[Records for this task — start]
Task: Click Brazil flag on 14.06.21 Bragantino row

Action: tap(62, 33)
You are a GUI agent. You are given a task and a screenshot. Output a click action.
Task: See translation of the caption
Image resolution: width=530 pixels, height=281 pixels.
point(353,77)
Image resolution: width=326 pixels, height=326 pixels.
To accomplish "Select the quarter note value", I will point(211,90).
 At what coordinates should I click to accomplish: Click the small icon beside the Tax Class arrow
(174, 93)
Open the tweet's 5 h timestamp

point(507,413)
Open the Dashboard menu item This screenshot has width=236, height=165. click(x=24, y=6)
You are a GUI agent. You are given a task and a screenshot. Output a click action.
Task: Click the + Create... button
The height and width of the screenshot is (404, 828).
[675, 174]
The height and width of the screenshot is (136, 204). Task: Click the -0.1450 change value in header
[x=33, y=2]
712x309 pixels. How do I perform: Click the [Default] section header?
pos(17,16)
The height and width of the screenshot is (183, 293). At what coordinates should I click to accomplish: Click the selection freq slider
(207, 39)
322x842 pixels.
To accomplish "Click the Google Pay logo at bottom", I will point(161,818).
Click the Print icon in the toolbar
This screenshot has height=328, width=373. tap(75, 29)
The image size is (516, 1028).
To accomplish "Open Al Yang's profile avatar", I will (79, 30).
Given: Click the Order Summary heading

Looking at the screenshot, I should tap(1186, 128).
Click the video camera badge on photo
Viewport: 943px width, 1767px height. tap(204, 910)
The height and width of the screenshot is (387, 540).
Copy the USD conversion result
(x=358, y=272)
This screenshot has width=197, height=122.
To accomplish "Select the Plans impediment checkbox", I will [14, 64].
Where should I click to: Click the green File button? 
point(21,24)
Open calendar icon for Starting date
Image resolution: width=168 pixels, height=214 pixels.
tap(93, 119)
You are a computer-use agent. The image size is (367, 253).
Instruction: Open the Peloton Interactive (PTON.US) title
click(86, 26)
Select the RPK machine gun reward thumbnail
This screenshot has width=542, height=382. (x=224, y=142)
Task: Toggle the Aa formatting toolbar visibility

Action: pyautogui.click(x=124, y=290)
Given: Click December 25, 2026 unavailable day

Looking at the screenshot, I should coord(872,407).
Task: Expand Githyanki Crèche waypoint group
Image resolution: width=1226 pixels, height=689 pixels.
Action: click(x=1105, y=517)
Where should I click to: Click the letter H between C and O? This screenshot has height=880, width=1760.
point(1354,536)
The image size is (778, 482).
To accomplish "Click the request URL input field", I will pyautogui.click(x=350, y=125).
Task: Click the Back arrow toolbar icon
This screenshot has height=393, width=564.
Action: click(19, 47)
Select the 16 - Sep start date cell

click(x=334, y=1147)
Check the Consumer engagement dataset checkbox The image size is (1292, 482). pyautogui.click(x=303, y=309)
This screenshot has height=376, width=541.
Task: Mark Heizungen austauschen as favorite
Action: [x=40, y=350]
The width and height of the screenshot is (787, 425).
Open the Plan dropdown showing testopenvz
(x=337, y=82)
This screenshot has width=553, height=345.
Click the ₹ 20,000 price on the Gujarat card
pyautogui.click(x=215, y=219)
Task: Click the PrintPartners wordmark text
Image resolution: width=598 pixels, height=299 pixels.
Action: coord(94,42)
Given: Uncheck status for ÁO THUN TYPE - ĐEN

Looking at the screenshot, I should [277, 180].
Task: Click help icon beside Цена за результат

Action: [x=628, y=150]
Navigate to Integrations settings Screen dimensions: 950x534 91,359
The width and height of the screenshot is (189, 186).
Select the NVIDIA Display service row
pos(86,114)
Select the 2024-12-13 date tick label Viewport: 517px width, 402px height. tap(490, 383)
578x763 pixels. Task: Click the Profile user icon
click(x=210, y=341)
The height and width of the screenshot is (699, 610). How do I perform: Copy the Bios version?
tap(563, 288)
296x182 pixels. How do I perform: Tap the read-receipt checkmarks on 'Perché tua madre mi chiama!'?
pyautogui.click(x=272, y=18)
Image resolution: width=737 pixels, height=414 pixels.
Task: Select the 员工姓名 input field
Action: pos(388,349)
[Records for this task — finish]
Task details »
Repeat the material in full, exactly as written.

Expected answer »
Task: Click Brazil flag on 14.06.21 Bragantino row

Action: tap(62, 33)
You are a GUI agent. You are given a task and a screenshot. Output a click action.
Task: See translation of the caption
Image resolution: width=530 pixels, height=281 pixels.
point(353,77)
Image resolution: width=326 pixels, height=326 pixels.
To accomplish "Select the quarter note value", I will point(211,90).
 At what coordinates should I click to accomplish: Click the small icon beside the Tax Class arrow
(174, 93)
Open the tweet's 5 h timestamp

point(507,413)
Open the Dashboard menu item This screenshot has width=236, height=165. click(x=24, y=6)
You are a GUI agent. You are given a task and a screenshot. Output a click action.
Task: Click the + Create... button
The height and width of the screenshot is (404, 828).
[675, 174]
The height and width of the screenshot is (136, 204). Task: Click the -0.1450 change value in header
[x=33, y=2]
712x309 pixels. How do I perform: Click the [Default] section header?
pos(17,16)
The height and width of the screenshot is (183, 293). At what coordinates should I click to accomplish: Click the selection freq slider
(207, 39)
322x842 pixels.
To accomplish "Click the Google Pay logo at bottom", I will point(161,818).
Click the Print icon in the toolbar
This screenshot has height=328, width=373. tap(75, 29)
The image size is (516, 1028).
To accomplish "Open Al Yang's profile avatar", I will (79, 30).
Given: Click the Order Summary heading

Looking at the screenshot, I should tap(1186, 128).
Click the video camera badge on photo
Viewport: 943px width, 1767px height. tap(204, 910)
The height and width of the screenshot is (387, 540).
Copy the USD conversion result
(x=358, y=272)
This screenshot has width=197, height=122.
To accomplish "Select the Plans impediment checkbox", I will [14, 64].
Where should I click to: Click the green File button? 
point(21,24)
Open calendar icon for Starting date
Image resolution: width=168 pixels, height=214 pixels.
tap(93, 119)
You are a computer-use agent. The image size is (367, 253).
Instruction: Open the Peloton Interactive (PTON.US) title
click(86, 26)
Select the RPK machine gun reward thumbnail
This screenshot has width=542, height=382. (x=224, y=142)
Task: Toggle the Aa formatting toolbar visibility

Action: pyautogui.click(x=124, y=290)
Given: Click December 25, 2026 unavailable day

Looking at the screenshot, I should coord(872,407).
Task: Expand Githyanki Crèche waypoint group
Image resolution: width=1226 pixels, height=689 pixels.
Action: click(x=1105, y=517)
Where should I click to: Click the letter H between C and O? This screenshot has height=880, width=1760.
point(1354,536)
The image size is (778, 482).
To accomplish "Click the request URL input field", I will pyautogui.click(x=350, y=125).
Task: Click the Back arrow toolbar icon
This screenshot has height=393, width=564.
Action: click(19, 47)
Select the 16 - Sep start date cell

click(x=334, y=1147)
Check the Consumer engagement dataset checkbox The image size is (1292, 482). pyautogui.click(x=303, y=309)
This screenshot has height=376, width=541.
Task: Mark Heizungen austauschen as favorite
Action: [x=40, y=350]
The width and height of the screenshot is (787, 425).
Open the Plan dropdown showing testopenvz
(x=337, y=82)
This screenshot has width=553, height=345.
Click the ₹ 20,000 price on the Gujarat card
pyautogui.click(x=215, y=219)
Task: Click the PrintPartners wordmark text
Image resolution: width=598 pixels, height=299 pixels.
Action: coord(94,42)
Given: Uncheck status for ÁO THUN TYPE - ĐEN

Looking at the screenshot, I should [277, 180].
Task: Click help icon beside Цена за результат

Action: [x=628, y=150]
Navigate to Integrations settings Screen dimensions: 950x534 91,359
The width and height of the screenshot is (189, 186).
Select the NVIDIA Display service row
pos(86,114)
Select the 2024-12-13 date tick label Viewport: 517px width, 402px height. tap(490, 383)
578x763 pixels. Task: Click the Profile user icon
click(x=210, y=341)
The height and width of the screenshot is (699, 610). How do I perform: Copy the Bios version?
tap(563, 288)
296x182 pixels. How do I perform: Tap the read-receipt checkmarks on 'Perché tua madre mi chiama!'?
pyautogui.click(x=272, y=18)
Image resolution: width=737 pixels, height=414 pixels.
Task: Select the 员工姓名 input field
Action: pos(388,349)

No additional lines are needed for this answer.